What the task requires: Turn everything from the start of the records down to the line containing "coord(582,828)", both included, into a Markdown table. Use a column named Row for the running number and a column named Text for each line, and leave out blank lines.

Data to process:
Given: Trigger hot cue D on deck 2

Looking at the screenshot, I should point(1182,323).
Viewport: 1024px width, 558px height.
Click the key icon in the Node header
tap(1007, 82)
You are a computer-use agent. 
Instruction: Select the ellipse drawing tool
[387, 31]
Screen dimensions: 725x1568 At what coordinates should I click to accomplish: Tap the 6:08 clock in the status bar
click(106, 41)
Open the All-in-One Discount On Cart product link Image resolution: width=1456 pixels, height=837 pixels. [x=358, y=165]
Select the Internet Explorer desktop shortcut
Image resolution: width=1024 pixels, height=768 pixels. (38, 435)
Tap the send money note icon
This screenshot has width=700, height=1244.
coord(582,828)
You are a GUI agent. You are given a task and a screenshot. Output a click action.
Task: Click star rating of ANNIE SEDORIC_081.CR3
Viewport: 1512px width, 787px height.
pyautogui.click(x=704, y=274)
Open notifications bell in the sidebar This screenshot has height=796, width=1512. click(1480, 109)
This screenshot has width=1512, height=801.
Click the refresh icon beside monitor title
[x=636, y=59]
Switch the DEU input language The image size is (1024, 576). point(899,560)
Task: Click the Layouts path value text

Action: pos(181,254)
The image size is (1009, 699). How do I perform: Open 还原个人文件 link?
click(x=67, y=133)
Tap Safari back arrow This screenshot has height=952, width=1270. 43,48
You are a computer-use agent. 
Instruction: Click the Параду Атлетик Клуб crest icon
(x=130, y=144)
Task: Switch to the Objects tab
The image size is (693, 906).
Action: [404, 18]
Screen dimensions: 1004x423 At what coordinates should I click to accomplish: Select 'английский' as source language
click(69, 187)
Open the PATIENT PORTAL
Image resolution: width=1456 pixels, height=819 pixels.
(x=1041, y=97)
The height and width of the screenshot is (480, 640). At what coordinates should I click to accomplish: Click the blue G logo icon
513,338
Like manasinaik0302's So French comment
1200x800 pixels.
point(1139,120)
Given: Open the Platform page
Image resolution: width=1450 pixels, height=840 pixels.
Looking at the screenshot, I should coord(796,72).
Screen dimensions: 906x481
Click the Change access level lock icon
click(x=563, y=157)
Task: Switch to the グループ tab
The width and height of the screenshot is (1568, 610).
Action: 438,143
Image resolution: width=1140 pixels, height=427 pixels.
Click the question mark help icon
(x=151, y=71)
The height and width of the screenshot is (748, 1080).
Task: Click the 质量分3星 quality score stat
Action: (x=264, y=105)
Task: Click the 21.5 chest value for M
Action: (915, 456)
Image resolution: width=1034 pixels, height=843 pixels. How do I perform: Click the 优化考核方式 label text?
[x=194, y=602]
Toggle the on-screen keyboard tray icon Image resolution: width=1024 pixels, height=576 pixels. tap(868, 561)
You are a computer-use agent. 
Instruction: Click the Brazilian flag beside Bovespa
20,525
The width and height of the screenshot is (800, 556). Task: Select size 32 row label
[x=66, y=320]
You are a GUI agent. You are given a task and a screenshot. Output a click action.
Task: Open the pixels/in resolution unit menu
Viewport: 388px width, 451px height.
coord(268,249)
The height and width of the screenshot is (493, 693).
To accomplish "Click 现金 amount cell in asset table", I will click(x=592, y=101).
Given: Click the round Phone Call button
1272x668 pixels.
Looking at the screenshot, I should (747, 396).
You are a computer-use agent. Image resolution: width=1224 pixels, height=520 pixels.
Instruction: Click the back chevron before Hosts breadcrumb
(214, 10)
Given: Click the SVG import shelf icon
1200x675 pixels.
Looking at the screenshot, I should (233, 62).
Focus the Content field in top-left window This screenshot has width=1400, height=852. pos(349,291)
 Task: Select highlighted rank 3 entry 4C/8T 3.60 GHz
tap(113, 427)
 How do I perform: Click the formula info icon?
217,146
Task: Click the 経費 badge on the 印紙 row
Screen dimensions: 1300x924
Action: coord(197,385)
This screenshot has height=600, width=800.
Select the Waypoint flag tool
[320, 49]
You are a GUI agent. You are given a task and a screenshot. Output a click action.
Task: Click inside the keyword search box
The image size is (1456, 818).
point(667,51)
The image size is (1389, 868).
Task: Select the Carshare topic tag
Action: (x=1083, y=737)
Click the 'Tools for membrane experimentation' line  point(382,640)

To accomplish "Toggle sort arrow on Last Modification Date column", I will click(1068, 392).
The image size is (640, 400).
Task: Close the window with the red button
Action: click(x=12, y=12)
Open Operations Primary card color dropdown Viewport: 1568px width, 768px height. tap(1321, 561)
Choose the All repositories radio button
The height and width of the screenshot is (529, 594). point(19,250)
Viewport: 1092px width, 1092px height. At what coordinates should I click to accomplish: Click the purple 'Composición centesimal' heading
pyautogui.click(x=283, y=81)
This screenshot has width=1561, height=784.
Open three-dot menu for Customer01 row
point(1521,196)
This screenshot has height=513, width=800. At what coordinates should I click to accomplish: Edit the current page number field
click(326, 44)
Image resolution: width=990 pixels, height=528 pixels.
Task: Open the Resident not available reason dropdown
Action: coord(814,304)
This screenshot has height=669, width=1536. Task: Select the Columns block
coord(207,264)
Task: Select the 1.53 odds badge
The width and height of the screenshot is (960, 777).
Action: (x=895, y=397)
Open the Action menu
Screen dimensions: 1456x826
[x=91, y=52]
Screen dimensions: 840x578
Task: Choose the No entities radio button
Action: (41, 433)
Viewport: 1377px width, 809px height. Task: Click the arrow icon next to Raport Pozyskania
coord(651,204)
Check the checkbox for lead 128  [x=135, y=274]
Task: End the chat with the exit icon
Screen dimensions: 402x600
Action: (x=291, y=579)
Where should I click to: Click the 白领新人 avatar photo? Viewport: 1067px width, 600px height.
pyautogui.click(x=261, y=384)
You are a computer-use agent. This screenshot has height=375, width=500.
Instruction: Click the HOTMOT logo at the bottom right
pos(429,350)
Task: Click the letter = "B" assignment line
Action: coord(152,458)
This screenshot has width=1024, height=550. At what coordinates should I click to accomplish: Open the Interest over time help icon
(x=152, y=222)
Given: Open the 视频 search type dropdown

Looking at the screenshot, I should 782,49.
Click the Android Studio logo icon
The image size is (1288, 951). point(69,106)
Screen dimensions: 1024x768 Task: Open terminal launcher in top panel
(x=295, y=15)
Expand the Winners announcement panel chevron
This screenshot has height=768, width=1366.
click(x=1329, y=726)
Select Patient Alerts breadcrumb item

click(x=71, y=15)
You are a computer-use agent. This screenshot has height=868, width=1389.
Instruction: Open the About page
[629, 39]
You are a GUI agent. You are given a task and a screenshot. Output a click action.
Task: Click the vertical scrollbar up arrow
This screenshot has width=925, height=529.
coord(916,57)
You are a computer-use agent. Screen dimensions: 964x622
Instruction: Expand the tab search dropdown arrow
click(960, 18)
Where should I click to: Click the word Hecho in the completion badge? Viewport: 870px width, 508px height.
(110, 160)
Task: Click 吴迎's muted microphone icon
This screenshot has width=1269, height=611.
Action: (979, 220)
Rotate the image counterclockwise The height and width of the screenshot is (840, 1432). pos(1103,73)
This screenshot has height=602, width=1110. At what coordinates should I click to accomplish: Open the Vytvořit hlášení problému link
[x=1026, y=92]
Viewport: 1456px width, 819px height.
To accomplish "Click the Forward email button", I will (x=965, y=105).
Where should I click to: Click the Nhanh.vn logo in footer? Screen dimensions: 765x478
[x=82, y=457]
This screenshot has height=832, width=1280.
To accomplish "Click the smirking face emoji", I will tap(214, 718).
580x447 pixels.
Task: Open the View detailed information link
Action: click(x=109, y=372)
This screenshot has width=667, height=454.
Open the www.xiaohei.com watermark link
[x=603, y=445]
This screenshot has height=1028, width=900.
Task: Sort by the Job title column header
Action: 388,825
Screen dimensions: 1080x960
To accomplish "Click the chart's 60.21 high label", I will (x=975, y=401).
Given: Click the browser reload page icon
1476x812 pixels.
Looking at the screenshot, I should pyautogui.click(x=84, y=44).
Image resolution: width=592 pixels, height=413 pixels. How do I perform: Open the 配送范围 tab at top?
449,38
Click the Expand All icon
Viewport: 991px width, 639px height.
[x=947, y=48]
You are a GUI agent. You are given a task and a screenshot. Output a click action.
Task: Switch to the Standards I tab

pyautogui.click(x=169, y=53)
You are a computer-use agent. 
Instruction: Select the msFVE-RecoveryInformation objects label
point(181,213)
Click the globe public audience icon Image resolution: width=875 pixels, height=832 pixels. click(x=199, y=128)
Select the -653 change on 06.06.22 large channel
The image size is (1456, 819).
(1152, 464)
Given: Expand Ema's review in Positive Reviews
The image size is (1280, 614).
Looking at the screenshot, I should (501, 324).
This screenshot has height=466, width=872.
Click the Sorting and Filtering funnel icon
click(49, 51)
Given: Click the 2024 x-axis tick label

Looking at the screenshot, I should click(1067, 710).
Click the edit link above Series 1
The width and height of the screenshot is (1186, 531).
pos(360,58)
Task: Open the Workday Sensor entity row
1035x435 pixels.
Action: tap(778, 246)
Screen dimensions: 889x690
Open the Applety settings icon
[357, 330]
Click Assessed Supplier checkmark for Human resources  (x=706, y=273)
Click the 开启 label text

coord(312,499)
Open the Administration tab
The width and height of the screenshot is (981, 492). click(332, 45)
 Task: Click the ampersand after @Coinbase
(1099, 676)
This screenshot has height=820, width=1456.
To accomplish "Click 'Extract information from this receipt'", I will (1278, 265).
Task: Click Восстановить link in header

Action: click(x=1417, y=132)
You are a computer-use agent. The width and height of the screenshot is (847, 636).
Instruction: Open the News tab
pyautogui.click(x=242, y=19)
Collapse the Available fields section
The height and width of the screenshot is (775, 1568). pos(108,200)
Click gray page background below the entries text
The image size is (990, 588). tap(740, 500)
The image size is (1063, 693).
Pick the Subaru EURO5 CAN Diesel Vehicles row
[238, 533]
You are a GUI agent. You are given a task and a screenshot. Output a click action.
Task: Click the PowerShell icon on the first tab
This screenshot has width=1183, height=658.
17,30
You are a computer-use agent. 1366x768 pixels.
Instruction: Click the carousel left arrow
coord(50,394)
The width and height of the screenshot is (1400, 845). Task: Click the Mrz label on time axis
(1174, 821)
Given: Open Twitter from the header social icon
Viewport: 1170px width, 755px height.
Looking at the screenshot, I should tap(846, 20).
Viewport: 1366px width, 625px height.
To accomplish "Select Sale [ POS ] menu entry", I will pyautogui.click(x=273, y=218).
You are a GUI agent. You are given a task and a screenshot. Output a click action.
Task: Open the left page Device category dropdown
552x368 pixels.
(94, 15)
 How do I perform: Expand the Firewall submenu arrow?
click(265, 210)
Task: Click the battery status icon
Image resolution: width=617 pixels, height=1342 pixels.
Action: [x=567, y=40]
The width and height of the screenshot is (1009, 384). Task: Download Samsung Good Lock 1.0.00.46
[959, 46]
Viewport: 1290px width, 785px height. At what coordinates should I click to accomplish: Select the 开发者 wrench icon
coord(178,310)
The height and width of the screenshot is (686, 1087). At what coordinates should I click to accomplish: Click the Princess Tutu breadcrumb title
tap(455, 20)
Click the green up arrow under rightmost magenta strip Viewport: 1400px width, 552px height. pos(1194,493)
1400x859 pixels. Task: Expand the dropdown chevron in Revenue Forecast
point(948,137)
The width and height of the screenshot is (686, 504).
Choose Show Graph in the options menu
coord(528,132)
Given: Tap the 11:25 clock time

Output of the task:
| Row | Text |
|---|---|
| 1 | Given: Trigger hot cue D on deck 2 |
| 2 | Looking at the screenshot, I should point(1182,323). |
| 3 | Viewport: 1024px width, 558px height. |
| 4 | Click the key icon in the Node header |
| 5 | tap(1007, 82) |
| 6 | You are a computer-use agent.  |
| 7 | Instruction: Select the ellipse drawing tool |
| 8 | [387, 31] |
| 9 | Screen dimensions: 725x1568 At what coordinates should I click to accomplish: Tap the 6:08 clock in the status bar |
| 10 | click(106, 41) |
| 11 | Open the All-in-One Discount On Cart product link Image resolution: width=1456 pixels, height=837 pixels. [x=358, y=165] |
| 12 | Select the Internet Explorer desktop shortcut |
| 13 | Image resolution: width=1024 pixels, height=768 pixels. (38, 435) |
| 14 | Tap the send money note icon |
| 15 | This screenshot has width=700, height=1244. |
| 16 | coord(582,828) |